Plaza habla del caso concreto de las y los menores ucranianos porque se ha disparado, lógicamente, la recepción en los últimos meses. Han detectado «alteraciones del comportamiento, irritabilidad, cosas que han visto pero que no entienden»; echan de menos a padres y abuelos, que han tenido que han tenido que quedarse en Ucrania.
Comenta que existen, además, ciertas diferencias a la hora de trabajar con según qué perfiles por cuestión de procedencia. Más allá de lo idiomático, porque, por ejemplo, las familias latinoamericanas están más acostumbradas a hablar con otras personas de lo que les sucede, pero las que vienen de Ucrania, menos receptivos a contar.
También comenta que pueden surgir ciertos problemas al haber más o menos diferencias en las pautas educativas que encuentran las familias extranjeras en España.
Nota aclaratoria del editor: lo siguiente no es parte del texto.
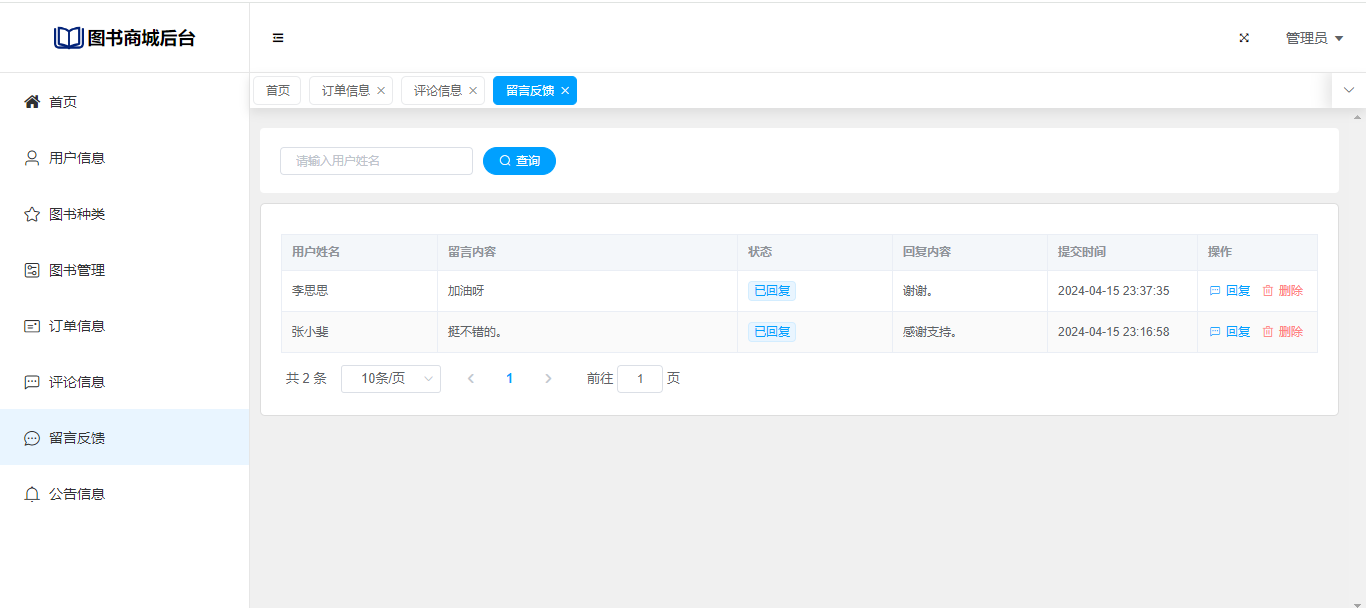1366x608 pixels.
Task: Toggle fullscreen using the expand icon
Action: [x=1244, y=38]
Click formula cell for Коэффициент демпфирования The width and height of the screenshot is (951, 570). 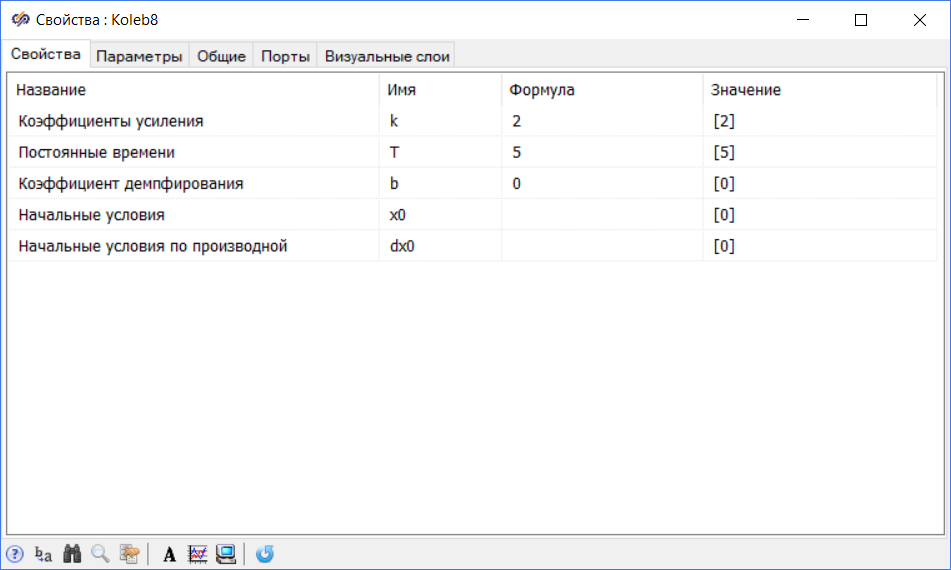[x=600, y=184]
A esto, en el caso de niñas y niños ucranianos, se suma el hecho de que muchos siguen sus estudios en Ucrania, por Internet, de manera que no están escolarizados en nuestro país. Otros muchos, sí.
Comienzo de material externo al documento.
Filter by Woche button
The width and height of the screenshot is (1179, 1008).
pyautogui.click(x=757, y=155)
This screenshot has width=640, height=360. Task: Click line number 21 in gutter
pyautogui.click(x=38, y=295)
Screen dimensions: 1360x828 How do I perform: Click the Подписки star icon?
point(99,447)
El hecho de que muchas chicas de ucrania no estén escolarizadas en centros educativos hace que su integración sea mucho menor. Bien es cierto, según explica Plaza, «están esperando para volver» a su país. Pero, más allá de las dificultades educativas o de integración, estas situaciones pueden estar enmascarando vivencias más complejas como traumas de guerra, abusos sexuales. Hay otras, explica, que adoptan el papel de «mártires de la guerra y no quieren ayuda psicológica».
Para Plaza, «el espacio de la escuela puede ser un buen sitio donde observar, de manera participante, qué está pasando». Detectar posibles problemas para atajarlos. Aunque, com recuerda Perazzo, tanto el sistema educativo como el sanitario, carecen del personal suficiente para una correcta atención psicológica a estas niñas y niños y a sus familias.